**TASK TO CARRY OUT**
Copy out the listing below line for line, leaving every character unchanged.

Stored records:
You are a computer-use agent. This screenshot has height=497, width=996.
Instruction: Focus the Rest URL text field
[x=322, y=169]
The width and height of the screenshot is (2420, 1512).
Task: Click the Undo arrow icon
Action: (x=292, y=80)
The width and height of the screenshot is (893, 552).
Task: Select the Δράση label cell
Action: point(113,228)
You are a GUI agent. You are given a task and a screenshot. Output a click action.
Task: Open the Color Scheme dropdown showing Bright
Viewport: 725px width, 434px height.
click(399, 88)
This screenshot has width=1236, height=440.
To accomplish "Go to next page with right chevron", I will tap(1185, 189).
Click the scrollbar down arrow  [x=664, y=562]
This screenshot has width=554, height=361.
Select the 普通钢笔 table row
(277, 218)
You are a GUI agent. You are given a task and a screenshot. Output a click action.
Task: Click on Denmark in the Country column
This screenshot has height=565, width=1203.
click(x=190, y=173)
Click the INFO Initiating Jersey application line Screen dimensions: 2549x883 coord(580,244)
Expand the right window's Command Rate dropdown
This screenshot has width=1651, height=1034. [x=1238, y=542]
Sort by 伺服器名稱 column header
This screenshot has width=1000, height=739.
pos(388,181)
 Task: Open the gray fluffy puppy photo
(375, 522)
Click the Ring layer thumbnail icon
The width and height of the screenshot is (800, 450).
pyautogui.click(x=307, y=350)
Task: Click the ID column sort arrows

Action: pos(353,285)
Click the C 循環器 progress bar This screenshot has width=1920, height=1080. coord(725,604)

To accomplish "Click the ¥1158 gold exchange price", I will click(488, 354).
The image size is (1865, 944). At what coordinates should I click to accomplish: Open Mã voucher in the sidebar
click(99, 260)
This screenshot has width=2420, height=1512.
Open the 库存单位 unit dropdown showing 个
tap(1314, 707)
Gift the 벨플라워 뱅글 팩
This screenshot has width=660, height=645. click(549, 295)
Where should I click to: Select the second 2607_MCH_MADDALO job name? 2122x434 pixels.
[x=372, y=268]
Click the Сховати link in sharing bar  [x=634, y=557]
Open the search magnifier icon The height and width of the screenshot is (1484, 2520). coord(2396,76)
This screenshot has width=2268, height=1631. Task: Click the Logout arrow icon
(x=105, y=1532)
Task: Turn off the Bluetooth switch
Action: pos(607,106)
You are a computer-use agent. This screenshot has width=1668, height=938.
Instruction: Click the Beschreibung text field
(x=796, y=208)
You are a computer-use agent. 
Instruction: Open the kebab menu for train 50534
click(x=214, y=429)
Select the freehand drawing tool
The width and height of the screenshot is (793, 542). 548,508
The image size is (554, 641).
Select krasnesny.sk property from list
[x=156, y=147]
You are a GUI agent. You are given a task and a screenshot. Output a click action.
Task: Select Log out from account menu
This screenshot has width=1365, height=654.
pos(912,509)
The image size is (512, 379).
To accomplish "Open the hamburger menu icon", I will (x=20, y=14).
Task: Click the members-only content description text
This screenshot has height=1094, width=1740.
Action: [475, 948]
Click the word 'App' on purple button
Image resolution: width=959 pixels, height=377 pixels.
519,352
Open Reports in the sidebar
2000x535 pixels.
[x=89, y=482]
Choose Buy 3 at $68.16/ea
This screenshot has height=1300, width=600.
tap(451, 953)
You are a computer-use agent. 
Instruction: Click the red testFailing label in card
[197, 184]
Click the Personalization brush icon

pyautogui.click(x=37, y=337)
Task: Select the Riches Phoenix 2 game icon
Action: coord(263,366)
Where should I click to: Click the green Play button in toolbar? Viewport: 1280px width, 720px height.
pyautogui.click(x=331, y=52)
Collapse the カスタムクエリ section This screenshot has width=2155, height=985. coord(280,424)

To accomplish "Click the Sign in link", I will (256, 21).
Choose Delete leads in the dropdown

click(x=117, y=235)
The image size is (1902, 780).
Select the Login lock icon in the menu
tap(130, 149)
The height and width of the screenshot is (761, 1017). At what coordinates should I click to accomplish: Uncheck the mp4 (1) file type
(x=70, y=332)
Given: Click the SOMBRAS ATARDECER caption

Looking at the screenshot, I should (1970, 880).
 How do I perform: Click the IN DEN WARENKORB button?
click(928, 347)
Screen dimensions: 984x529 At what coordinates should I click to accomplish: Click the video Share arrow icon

**THE REPLY**
You are a computer-use agent. This screenshot has height=497, width=996.
Instruction: Focus the Rest URL text field
[x=322, y=169]
The width and height of the screenshot is (2420, 1512).
Task: Click the Undo arrow icon
Action: (x=292, y=80)
The width and height of the screenshot is (893, 552).
Task: Select the Δράση label cell
Action: point(113,228)
You are a GUI agent. You are given a task and a screenshot. Output a click action.
Task: Open the Color Scheme dropdown showing Bright
Viewport: 725px width, 434px height.
click(399, 88)
This screenshot has width=1236, height=440.
To accomplish "Go to next page with right chevron", I will tap(1185, 189).
Click the scrollbar down arrow  [x=664, y=562]
This screenshot has width=554, height=361.
Select the 普通钢笔 table row
(277, 218)
You are a GUI agent. You are given a task and a screenshot. Output a click action.
Task: Click on Denmark in the Country column
This screenshot has height=565, width=1203.
click(x=190, y=173)
Click the INFO Initiating Jersey application line Screen dimensions: 2549x883 coord(580,244)
Expand the right window's Command Rate dropdown
This screenshot has width=1651, height=1034. [x=1238, y=542]
Sort by 伺服器名稱 column header
This screenshot has width=1000, height=739.
pos(388,181)
 Task: Open the gray fluffy puppy photo
(375, 522)
Click the Ring layer thumbnail icon
The width and height of the screenshot is (800, 450).
pyautogui.click(x=307, y=350)
Task: Click the ID column sort arrows

Action: pos(353,285)
Click the C 循環器 progress bar This screenshot has width=1920, height=1080. coord(725,604)

To accomplish "Click the ¥1158 gold exchange price", I will click(488, 354).
The image size is (1865, 944). At what coordinates should I click to accomplish: Open Mã voucher in the sidebar
click(99, 260)
This screenshot has width=2420, height=1512.
Open the 库存单位 unit dropdown showing 个
tap(1314, 707)
Gift the 벨플라워 뱅글 팩
This screenshot has width=660, height=645. click(549, 295)
Where should I click to: Select the second 2607_MCH_MADDALO job name? 2122x434 pixels.
[x=372, y=268]
Click the Сховати link in sharing bar  [x=634, y=557]
Open the search magnifier icon The height and width of the screenshot is (1484, 2520). coord(2396,76)
This screenshot has width=2268, height=1631. Task: Click the Logout arrow icon
(x=105, y=1532)
Task: Turn off the Bluetooth switch
Action: pos(607,106)
You are a computer-use agent. This screenshot has width=1668, height=938.
Instruction: Click the Beschreibung text field
(x=796, y=208)
You are a computer-use agent. 
Instruction: Open the kebab menu for train 50534
click(x=214, y=429)
Select the freehand drawing tool
The width and height of the screenshot is (793, 542). 548,508
The image size is (554, 641).
Select krasnesny.sk property from list
[x=156, y=147]
You are a GUI agent. You are given a task and a screenshot. Output a click action.
Task: Select Log out from account menu
This screenshot has width=1365, height=654.
pos(912,509)
The image size is (512, 379).
To accomplish "Open the hamburger menu icon", I will (x=20, y=14).
Task: Click the members-only content description text
This screenshot has height=1094, width=1740.
Action: [475, 948]
Click the word 'App' on purple button
Image resolution: width=959 pixels, height=377 pixels.
519,352
Open Reports in the sidebar
2000x535 pixels.
[x=89, y=482]
Choose Buy 3 at $68.16/ea
This screenshot has height=1300, width=600.
tap(451, 953)
You are a computer-use agent. 
Instruction: Click the red testFailing label in card
[197, 184]
Click the Personalization brush icon

pyautogui.click(x=37, y=337)
Task: Select the Riches Phoenix 2 game icon
Action: coord(263,366)
Where should I click to: Click the green Play button in toolbar? Viewport: 1280px width, 720px height.
pyautogui.click(x=331, y=52)
Collapse the カスタムクエリ section This screenshot has width=2155, height=985. coord(280,424)

To accomplish "Click the Sign in link", I will (256, 21).
Choose Delete leads in the dropdown

click(x=117, y=235)
The image size is (1902, 780).
Select the Login lock icon in the menu
tap(130, 149)
The height and width of the screenshot is (761, 1017). At what coordinates should I click to accomplish: Uncheck the mp4 (1) file type
(x=70, y=332)
Given: Click the SOMBRAS ATARDECER caption

Looking at the screenshot, I should (1970, 880).
 How do I perform: Click the IN DEN WARENKORB button?
click(928, 347)
Screen dimensions: 984x529 At what coordinates should I click to accomplish: Click the video Share arrow icon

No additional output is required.